▶ **DATASET EXCERPTS**:

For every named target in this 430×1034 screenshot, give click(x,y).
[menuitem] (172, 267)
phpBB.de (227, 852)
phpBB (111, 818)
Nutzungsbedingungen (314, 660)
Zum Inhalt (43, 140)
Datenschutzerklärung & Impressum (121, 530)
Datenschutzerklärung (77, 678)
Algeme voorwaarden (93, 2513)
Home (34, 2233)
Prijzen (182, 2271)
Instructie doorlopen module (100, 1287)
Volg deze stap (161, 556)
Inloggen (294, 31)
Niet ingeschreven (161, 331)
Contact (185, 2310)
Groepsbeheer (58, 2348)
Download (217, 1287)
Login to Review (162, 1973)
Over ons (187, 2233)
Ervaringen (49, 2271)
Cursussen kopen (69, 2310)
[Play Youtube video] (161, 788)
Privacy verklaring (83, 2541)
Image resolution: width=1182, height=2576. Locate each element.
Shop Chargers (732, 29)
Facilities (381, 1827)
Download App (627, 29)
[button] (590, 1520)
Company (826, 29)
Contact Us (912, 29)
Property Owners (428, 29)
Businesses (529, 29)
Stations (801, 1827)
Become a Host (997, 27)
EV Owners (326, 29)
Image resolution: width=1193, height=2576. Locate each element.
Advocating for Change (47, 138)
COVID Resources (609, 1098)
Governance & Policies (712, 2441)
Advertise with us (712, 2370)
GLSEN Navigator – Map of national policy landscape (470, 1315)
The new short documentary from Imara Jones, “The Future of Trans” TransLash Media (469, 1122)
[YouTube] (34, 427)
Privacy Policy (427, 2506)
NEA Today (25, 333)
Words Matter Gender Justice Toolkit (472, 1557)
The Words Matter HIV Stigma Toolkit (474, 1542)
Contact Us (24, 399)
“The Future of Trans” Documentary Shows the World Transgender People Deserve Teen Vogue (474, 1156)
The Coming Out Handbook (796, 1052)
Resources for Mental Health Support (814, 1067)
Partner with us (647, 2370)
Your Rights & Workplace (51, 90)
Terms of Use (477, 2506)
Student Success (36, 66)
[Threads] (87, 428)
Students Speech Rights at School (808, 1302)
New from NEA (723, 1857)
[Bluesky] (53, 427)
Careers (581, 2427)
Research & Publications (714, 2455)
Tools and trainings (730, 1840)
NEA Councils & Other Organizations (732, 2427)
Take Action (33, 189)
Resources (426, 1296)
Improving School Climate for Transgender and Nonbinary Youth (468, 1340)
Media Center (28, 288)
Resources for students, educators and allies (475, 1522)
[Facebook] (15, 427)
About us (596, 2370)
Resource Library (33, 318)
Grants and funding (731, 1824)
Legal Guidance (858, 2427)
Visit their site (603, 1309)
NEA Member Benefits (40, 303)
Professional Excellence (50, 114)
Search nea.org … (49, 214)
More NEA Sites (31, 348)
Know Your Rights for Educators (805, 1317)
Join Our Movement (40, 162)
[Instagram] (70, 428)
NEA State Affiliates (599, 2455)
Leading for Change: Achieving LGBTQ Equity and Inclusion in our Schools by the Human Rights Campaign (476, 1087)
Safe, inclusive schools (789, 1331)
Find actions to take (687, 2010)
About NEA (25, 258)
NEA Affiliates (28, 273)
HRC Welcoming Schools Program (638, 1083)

▶ **TASK ITEM**: Among the lines above, which ones include the word "Matter"? Copy them.

▶ **OUTPUT FOR THIS EXERCISE**:
Words Matter Gender Justice Toolkit (472, 1557)
The Words Matter HIV Stigma Toolkit (474, 1542)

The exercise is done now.